(Record excerpts)

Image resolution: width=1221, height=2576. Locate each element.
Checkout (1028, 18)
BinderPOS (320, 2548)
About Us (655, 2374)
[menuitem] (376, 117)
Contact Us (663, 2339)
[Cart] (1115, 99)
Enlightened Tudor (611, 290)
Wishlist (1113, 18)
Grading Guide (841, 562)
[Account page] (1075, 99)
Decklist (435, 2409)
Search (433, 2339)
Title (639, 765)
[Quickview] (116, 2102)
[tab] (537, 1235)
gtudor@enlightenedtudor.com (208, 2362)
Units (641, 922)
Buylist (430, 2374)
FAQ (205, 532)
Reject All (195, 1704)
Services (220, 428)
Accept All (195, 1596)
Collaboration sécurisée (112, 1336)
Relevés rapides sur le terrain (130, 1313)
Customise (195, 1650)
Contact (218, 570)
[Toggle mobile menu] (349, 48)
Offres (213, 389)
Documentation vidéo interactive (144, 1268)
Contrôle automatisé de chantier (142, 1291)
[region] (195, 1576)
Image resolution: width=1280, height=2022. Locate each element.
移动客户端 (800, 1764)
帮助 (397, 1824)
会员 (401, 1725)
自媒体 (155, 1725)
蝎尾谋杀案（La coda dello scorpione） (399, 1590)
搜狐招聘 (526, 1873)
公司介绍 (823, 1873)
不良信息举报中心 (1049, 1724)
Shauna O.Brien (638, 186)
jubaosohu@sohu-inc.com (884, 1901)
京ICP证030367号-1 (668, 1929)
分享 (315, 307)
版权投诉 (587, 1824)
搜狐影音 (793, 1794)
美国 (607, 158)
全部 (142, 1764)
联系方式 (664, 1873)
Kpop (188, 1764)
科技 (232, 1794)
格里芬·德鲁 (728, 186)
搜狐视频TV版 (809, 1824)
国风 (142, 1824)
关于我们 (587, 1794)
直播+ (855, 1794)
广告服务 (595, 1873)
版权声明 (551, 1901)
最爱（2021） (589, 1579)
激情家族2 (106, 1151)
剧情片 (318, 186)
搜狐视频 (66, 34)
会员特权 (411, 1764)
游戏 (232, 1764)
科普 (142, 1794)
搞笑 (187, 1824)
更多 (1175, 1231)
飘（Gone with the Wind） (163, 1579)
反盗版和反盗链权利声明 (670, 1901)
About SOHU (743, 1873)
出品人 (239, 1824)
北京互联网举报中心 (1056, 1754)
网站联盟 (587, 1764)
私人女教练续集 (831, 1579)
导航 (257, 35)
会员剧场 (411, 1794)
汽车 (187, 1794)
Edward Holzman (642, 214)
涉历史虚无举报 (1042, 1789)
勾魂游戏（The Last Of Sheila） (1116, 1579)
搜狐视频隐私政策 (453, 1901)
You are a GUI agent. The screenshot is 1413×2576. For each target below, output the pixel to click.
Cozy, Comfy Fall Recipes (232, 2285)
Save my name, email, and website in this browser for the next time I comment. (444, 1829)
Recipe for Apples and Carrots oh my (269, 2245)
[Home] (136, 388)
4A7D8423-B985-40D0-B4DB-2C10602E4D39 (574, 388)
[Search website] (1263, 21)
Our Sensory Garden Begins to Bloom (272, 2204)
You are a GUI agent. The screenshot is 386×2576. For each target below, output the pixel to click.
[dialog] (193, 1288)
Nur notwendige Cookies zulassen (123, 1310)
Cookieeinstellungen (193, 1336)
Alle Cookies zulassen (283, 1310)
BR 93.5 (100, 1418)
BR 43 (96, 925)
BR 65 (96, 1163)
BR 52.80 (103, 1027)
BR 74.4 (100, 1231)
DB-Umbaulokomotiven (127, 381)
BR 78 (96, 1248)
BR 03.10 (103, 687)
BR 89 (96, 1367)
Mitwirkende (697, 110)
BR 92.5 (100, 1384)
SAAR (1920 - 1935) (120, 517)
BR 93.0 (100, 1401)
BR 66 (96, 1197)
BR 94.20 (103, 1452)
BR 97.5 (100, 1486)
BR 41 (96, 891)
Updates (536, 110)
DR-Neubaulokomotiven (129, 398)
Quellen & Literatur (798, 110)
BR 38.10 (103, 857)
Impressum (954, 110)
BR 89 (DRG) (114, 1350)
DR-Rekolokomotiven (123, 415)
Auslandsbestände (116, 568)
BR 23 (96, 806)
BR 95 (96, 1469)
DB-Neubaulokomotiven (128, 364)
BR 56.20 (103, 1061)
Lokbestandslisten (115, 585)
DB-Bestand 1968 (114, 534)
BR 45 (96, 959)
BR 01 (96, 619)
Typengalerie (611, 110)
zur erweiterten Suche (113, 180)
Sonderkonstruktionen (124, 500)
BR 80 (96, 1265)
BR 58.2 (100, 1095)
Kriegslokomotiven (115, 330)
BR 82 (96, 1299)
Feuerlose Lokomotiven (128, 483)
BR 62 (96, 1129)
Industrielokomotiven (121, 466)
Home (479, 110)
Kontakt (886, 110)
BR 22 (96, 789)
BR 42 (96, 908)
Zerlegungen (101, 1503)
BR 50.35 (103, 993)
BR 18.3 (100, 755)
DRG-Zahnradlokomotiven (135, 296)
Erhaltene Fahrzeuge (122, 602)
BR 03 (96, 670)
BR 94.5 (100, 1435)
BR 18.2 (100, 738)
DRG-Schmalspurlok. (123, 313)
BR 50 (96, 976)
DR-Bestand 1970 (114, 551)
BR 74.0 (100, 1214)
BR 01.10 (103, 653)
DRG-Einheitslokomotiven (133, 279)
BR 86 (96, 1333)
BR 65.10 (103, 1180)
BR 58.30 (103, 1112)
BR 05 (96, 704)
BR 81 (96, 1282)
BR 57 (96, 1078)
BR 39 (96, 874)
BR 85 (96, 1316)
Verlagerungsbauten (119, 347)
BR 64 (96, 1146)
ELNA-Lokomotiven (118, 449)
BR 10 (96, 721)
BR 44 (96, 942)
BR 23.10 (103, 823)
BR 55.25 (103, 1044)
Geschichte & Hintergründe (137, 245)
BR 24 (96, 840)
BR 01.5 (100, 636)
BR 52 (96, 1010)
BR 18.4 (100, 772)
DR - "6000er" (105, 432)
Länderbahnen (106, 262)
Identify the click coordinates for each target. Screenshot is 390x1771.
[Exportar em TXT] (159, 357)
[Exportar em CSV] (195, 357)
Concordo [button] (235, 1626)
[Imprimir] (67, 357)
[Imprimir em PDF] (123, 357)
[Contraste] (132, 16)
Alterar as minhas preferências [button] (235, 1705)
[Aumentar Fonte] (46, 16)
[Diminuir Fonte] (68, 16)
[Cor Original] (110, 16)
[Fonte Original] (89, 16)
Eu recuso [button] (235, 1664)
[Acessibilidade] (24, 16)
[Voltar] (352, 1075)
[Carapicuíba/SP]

(End Record excerpts)

• Required work
Could you reproduce every entry above exactly as written?

• Solution for this exercise
Image resolution: width=1221, height=2576. Locate each element.
Checkout (1028, 18)
BinderPOS (320, 2548)
About Us (655, 2374)
[menuitem] (376, 117)
Contact Us (663, 2339)
[Cart] (1115, 99)
Enlightened Tudor (611, 290)
Wishlist (1113, 18)
Grading Guide (841, 562)
[Account page] (1075, 99)
Decklist (435, 2409)
Search (433, 2339)
Title (639, 765)
[Quickview] (116, 2102)
[tab] (537, 1235)
gtudor@enlightenedtudor.com (208, 2362)
Units (641, 922)
Buylist (430, 2374)
FAQ (205, 532)
Reject All (195, 1704)
Services (220, 428)
Accept All (195, 1596)
Collaboration sécurisée (112, 1336)
Relevés rapides sur le terrain (130, 1313)
Customise (195, 1650)
Contact (218, 570)
[Toggle mobile menu] (349, 48)
Offres (213, 389)
Documentation vidéo interactive (144, 1268)
Contrôle automatisé de chantier (142, 1291)
[region] (195, 1576)
Image resolution: width=1280, height=2022. Locate each element.
移动客户端 (800, 1764)
帮助 (397, 1824)
会员 (401, 1725)
自媒体 (155, 1725)
蝎尾谋杀案（La coda dello scorpione） (399, 1590)
搜狐招聘 (526, 1873)
公司介绍 (823, 1873)
不良信息举报中心 (1049, 1724)
Shauna O.Brien (638, 186)
jubaosohu@sohu-inc.com (884, 1901)
京ICP证030367号-1 (668, 1929)
分享 (315, 307)
版权投诉 (587, 1824)
搜狐影音 (793, 1794)
美国 (607, 158)
全部 (142, 1764)
联系方式 (664, 1873)
Kpop (188, 1764)
科技 (232, 1794)
格里芬·德鲁 (728, 186)
搜狐视频TV版 (809, 1824)
国风 (142, 1824)
关于我们 (587, 1794)
直播+ (855, 1794)
广告服务 (595, 1873)
版权声明 (551, 1901)
最爱（2021） (589, 1579)
激情家族2 (106, 1151)
剧情片 (318, 186)
搜狐视频 (66, 34)
会员特权 (411, 1764)
游戏 (232, 1764)
科普 (142, 1794)
搞笑 (187, 1824)
更多 (1175, 1231)
飘（Gone with the Wind） (163, 1579)
反盗版和反盗链权利声明 (670, 1901)
About SOHU (743, 1873)
出品人 (239, 1824)
北京互联网举报中心 (1056, 1754)
网站联盟 (587, 1764)
私人女教练续集 (831, 1579)
导航 (257, 35)
会员剧场 (411, 1794)
汽车 (187, 1794)
Edward Holzman (642, 214)
涉历史虚无举报 (1042, 1789)
勾魂游戏（The Last Of Sheila） (1116, 1579)
搜狐视频隐私政策 (453, 1901)
You are a GUI agent. The screenshot is 1413×2576. For each target below, output the pixel to click.
Cozy, Comfy Fall Recipes (232, 2285)
Save my name, email, and website in this browser for the next time I comment. (444, 1829)
Recipe for Apples and Carrots oh my (269, 2245)
[Home] (136, 388)
4A7D8423-B985-40D0-B4DB-2C10602E4D39 (574, 388)
[Search website] (1263, 21)
Our Sensory Garden Begins to Bloom (272, 2204)
You are a GUI agent. The screenshot is 386×2576. For each target below, output the pixel to click.
[dialog] (193, 1288)
Nur notwendige Cookies zulassen (123, 1310)
Cookieeinstellungen (193, 1336)
Alle Cookies zulassen (283, 1310)
BR 93.5 (100, 1418)
BR 43 (96, 925)
BR 65 (96, 1163)
BR 52.80 (103, 1027)
BR 74.4 (100, 1231)
DB-Umbaulokomotiven (127, 381)
BR 78 (96, 1248)
BR 03.10 (103, 687)
BR 89 (96, 1367)
Mitwirkende (697, 110)
BR 92.5 (100, 1384)
SAAR (1920 - 1935) (120, 517)
BR 93.0 (100, 1401)
BR 66 (96, 1197)
BR 94.20 (103, 1452)
BR 97.5 (100, 1486)
BR 41 (96, 891)
Updates (536, 110)
DR-Neubaulokomotiven (129, 398)
Quellen & Literatur (798, 110)
BR 38.10 (103, 857)
Impressum (954, 110)
BR 89 (DRG) (114, 1350)
DR-Rekolokomotiven (123, 415)
Auslandsbestände (116, 568)
BR 23 (96, 806)
BR 95 (96, 1469)
DB-Neubaulokomotiven (128, 364)
BR 56.20 (103, 1061)
Lokbestandslisten (115, 585)
DB-Bestand 1968 (114, 534)
BR 45 (96, 959)
BR 01 (96, 619)
Typengalerie (611, 110)
zur erweiterten Suche (113, 180)
Sonderkonstruktionen (124, 500)
BR 80 (96, 1265)
BR 58.2 (100, 1095)
Kriegslokomotiven (115, 330)
BR 82 (96, 1299)
Feuerlose Lokomotiven (128, 483)
BR 62 (96, 1129)
Industrielokomotiven (121, 466)
Home (479, 110)
Kontakt (886, 110)
BR 22 (96, 789)
BR 42 (96, 908)
Zerlegungen (101, 1503)
BR 50.35 (103, 993)
BR 18.3 (100, 755)
DRG-Zahnradlokomotiven (135, 296)
Erhaltene Fahrzeuge (122, 602)
BR 03 (96, 670)
BR 94.5 (100, 1435)
BR 18.2 (100, 738)
DRG-Schmalspurlok. (123, 313)
BR 50 (96, 976)
DR-Bestand 1970 (114, 551)
BR 74.0 (100, 1214)
BR 01.10 (103, 653)
DRG-Einheitslokomotiven (133, 279)
BR 86 (96, 1333)
BR 65.10 (103, 1180)
BR 58.30 (103, 1112)
BR 05 (96, 704)
BR 81 (96, 1282)
BR 57 (96, 1078)
BR 39 (96, 874)
BR 85 (96, 1316)
Verlagerungsbauten (119, 347)
BR 64 (96, 1146)
ELNA-Lokomotiven (118, 449)
BR 10 (96, 721)
BR 44 (96, 942)
BR 23.10 (103, 823)
BR 55.25 (103, 1044)
Geschichte & Hintergründe (137, 245)
BR 24 (96, 840)
BR 01.5 (100, 636)
BR 52 (96, 1010)
BR 18.4 (100, 772)
DR - "6000er" (105, 432)
Länderbahnen (106, 262)
Identify the click coordinates for each target. Screenshot is 390x1771.
[Exportar em TXT] (159, 357)
[Exportar em CSV] (195, 357)
Concordo [button] (235, 1626)
[Imprimir] (67, 357)
[Imprimir em PDF] (123, 357)
[Contraste] (132, 16)
Alterar as minhas preferências [button] (235, 1705)
[Aumentar Fonte] (46, 16)
[Diminuir Fonte] (68, 16)
[Cor Original] (110, 16)
[Fonte Original] (89, 16)
Eu recuso [button] (235, 1664)
[Acessibilidade] (24, 16)
[Voltar] (352, 1075)
[Carapicuíba/SP]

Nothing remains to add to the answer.